## Exercise objective
Please present the data below as a numbered list, starting at the line that contains "How do I perform: Click" and running through the end of the data, with blank lines omitted. Leave the pictures out of your answer.

Data for locating words and elements
══════

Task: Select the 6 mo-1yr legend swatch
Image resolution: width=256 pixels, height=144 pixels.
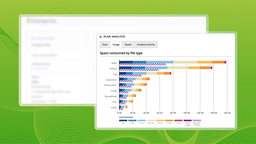Action: (x=151, y=120)
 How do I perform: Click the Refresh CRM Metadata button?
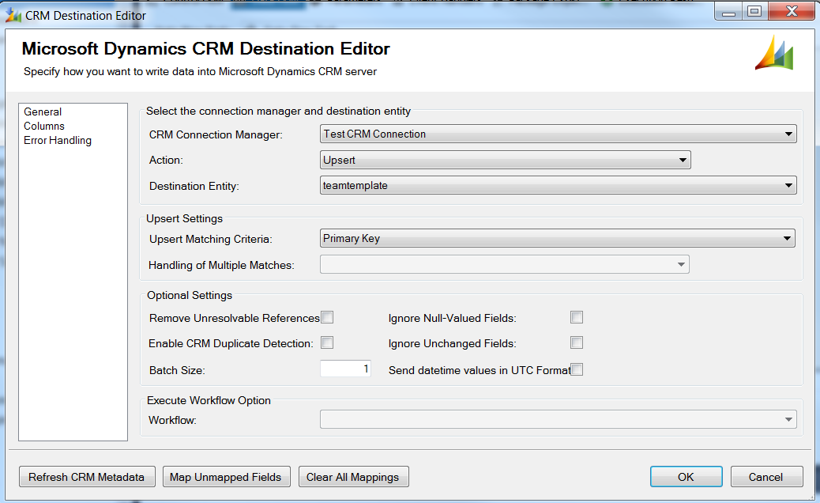[x=87, y=477]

══════

## Correct output
1.  How do I perform: Click the Refresh CRM Metadata button?
2. [x=87, y=477]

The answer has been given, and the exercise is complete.